This issue has been perplexing me for some time, and I am running out of ideas, so here goes:

I recently stood up an SA-4500 (6.5r6) in a remote office (India) as a point of ingress for local users to access local resources more quickly.

Ever since we have deployed this appliance in the field, I have gotten some very strange behavior out of it.

1.  I can ping and traceroute it by name and IP.

2.  nslookups resolve.

3.  http redirect works

https fails, but not across the board.  Half of our users get sign-in pages just fine.  The other half just time out.

Doing a packet trace from a failed client, I see the SSL client hello send out, but no SSL server hello return.  

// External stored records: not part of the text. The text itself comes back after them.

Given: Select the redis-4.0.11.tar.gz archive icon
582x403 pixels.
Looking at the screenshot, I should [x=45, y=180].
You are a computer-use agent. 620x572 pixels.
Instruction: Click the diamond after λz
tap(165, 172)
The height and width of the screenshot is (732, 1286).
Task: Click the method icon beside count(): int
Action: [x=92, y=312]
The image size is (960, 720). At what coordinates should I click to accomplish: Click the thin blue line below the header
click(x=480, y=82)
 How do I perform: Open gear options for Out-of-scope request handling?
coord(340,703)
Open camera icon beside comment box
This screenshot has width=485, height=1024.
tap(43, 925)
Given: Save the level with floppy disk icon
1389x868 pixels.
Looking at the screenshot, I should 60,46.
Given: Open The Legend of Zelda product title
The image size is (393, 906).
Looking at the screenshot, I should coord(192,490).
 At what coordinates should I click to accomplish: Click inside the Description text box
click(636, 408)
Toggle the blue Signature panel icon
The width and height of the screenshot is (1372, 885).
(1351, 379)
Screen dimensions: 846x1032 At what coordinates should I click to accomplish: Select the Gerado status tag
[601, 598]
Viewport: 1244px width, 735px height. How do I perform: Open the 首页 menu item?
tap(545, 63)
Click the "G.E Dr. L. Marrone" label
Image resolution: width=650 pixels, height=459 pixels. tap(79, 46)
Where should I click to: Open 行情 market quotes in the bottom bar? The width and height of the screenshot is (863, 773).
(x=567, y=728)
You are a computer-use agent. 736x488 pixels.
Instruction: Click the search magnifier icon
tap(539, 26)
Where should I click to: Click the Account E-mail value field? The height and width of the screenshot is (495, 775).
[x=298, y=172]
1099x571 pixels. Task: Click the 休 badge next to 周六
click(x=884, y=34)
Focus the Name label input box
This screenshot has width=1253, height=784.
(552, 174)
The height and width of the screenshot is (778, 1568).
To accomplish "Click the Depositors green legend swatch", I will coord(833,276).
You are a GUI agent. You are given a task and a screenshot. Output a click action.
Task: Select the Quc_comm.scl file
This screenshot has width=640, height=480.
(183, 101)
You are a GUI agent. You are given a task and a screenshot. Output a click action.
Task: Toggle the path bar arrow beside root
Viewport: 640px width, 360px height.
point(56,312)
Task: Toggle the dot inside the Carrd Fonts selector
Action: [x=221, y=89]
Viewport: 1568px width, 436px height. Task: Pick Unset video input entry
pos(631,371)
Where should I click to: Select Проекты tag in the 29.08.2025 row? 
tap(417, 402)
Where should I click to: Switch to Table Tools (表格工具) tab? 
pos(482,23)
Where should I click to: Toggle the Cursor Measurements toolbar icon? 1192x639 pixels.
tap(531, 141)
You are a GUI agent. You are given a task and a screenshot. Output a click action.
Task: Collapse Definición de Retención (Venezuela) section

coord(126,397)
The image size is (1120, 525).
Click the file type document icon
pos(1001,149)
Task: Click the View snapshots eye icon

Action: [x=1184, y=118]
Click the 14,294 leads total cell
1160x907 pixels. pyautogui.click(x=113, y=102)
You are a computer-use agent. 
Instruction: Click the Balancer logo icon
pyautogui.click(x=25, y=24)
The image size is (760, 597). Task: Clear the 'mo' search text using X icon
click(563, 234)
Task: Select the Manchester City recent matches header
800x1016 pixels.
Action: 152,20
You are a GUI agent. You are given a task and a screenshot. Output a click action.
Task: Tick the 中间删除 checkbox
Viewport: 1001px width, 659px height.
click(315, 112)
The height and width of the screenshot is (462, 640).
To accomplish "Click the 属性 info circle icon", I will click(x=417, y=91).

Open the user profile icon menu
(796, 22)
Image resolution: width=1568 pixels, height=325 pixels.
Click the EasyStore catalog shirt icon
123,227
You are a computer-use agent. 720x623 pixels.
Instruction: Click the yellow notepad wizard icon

I have run TCP dumps on the IVE, and I see server hellos attempting to go out, but It just retransmits as if it cannot reach the client.

The network setup is simple - a single router and switch comprise the edge (only one simple inbound access list that should not affect SSLVPN).  The IVE is plugged into the switch.  I removed the ACL just in case, and the same behavior occured.

I have adjusted the IVE for what TLS/SSL settings it accepts, and no change. 

I have flattened the box to a factory state (6.3r7), and put on a bare-bones config - no change.

I set up an https web server on a switch on the same network and tested.  All clients could connect to it.

Ideas?  Thanks in advance.